I may be ancient, but I’m not too out-of-date to know that those six dollar lattes are simply not sufficiently better than what you can get at McDonald’s for a buck, and they’re sure as hell not as good as what you could have made at home for even less, if you weren’t hung up on those sissy little goddam whale-killing plastic K-cups.
Young punks.
Those mules would have you for breakfast.
Virtual Juxtaposition
(xkcd)
To both of which I can only add my endorsement.
One disadvantage of cord-cutting is that streaming services seem hung-up on having you enter first your email address and then your password one freaking letter at a time on each TV and tablet in your house, and, if you unplug anything for more than a few minutes, you have to start all over again.
Meanwhile, I agree with the Bug — there is no website in the world fascinating enough to go through that multi-pane multi-pain Captcha nonsense, particularly since they will flunk you because you didn’t see that there’s a little piece of a marmoset’s fingertip in the corner of the panel one over from the left in the middle row.
To which I would add:
In addition to re-designing their site, King Features has, as this RWO graphic tells us, encouraged its artists to abandon their own websites and come in under the umbrella.
I’m not yet a fan of the new site, though they’re making some adjustments, but I’m 100 percent in favor of artists making money.
But there’s this: If you simply post your cartoons to Facebook or Twitter with a magical auto app, you’re just spamming.
Use the app if you can’t remember to throw your work up there regularly, but you have to stick around and respond to comments.
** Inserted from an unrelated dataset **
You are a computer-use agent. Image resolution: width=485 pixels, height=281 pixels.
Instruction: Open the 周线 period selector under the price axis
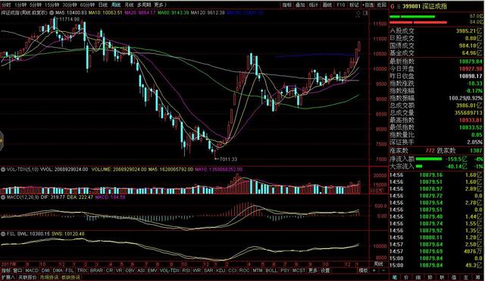click(x=379, y=264)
Engage with readers and fans. Post pictures of your dog being silly. Comment on life. Build your base.
It’s called “social media” for a reason.
*In lieu of a video today, I offer this rumination upon “Wow.”
On a safari in Middle-of-nowhere South Africa in January. Coming back to camp after dark, under a perfectly clear sky (except for a massive thunderstorm on the horizon), looking up and seeing millions of unfamiliar stars. Truly awe inspiring.
The highlight of the trip.
I agree with you about the give & take on posted comics with readers, but if readers don’t comment, there’s not much to give & take with. (I’ve gotten about 100 comments in 8 years on 2,500 comics, so you know, not much to talk about)
The amazement of everyone from scientists to Ancient Alienists that the ancients knew “Pi” continues to puzzle me. Surely the ratio it represents – since it is a constant – was the same at the Time of the Big Bang, or the burial of King Tut, or when the bomb dropped on Nagasaki – as it is today.
Thanks for the digital shout out, Mike. I wondered why there was a sudden uptick in my stats on Friday. Also, WOW. Just that.